Tracking Collocations Over Time

# Assume we have corpora from different time periods
periods = ["1980s", "1990s", "2000s", "2010s"]
period_data = {period: sentences_for_period for period, sentences_for_period in zip(periods, all_period_sentences)}

# Track collocations of a term over time
target_word = "改革"
collocations_over_time = {}

for period, sentences in period_data.items():
    collocates = find_collocates(
        sentences=sentences,
        target_words=[target_word],
        as_dataframe=True
    )
    collocations_over_time[period] = collocates.sort_values("p_value").head(10)["collocate"].tolist()

# See which collocates appear in multiple periods
all_collocates = set()
for period_collocates in collocations_over_time.values():
    all_collocates.update(period_collocates)

presence_matrix = {collocate: [] for collocate in all_collocates}
for period in periods:
    for collocate in all_collocates:
        presence_matrix[collocate].append(collocate in collocations_over_time[period])

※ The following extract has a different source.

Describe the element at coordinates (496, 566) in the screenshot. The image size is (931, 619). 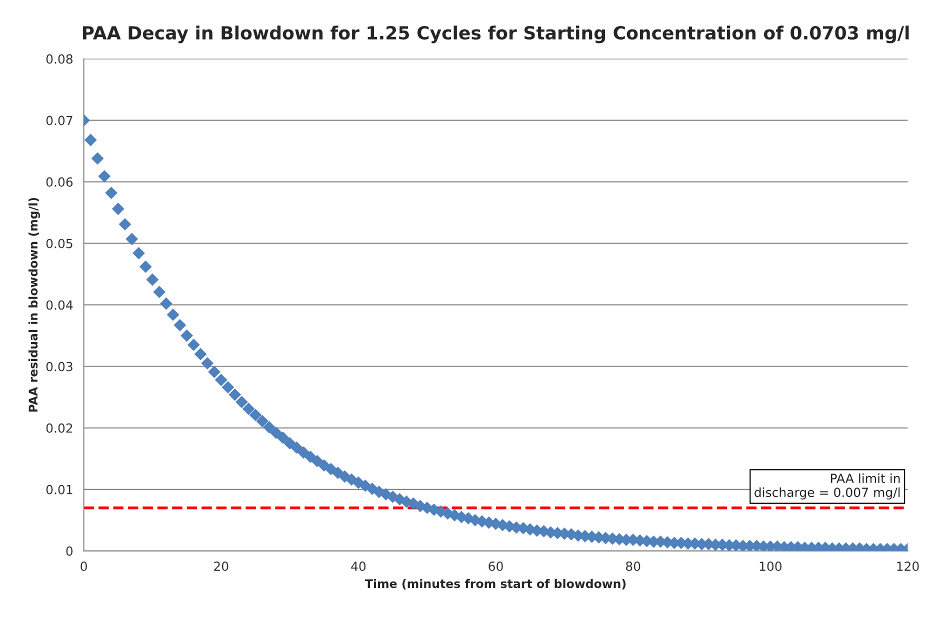
I see `x-tick-label: 60` at that location.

# Convert to DataFrame for easy viewing
collocate_tracking = pd.DataFrame(presence_matrix, index=periods).T

Performance Considerations

  • For large corpora, consider processing sentences in batches
  • When analyzing multiple target words, the computation time increases linearly with the number of targets
  • The sentence-based method is generally faster than the window-based method

References

  1. Church, K. W., & Hanks, P. (1990). Word association norms, mutual information, and lexicography. Computational linguistics, 16(1), 22-29.
  2. Evert, S. (2008). Corpora and collocations. Corpus linguistics. An international handbook, 2, 1212-1248.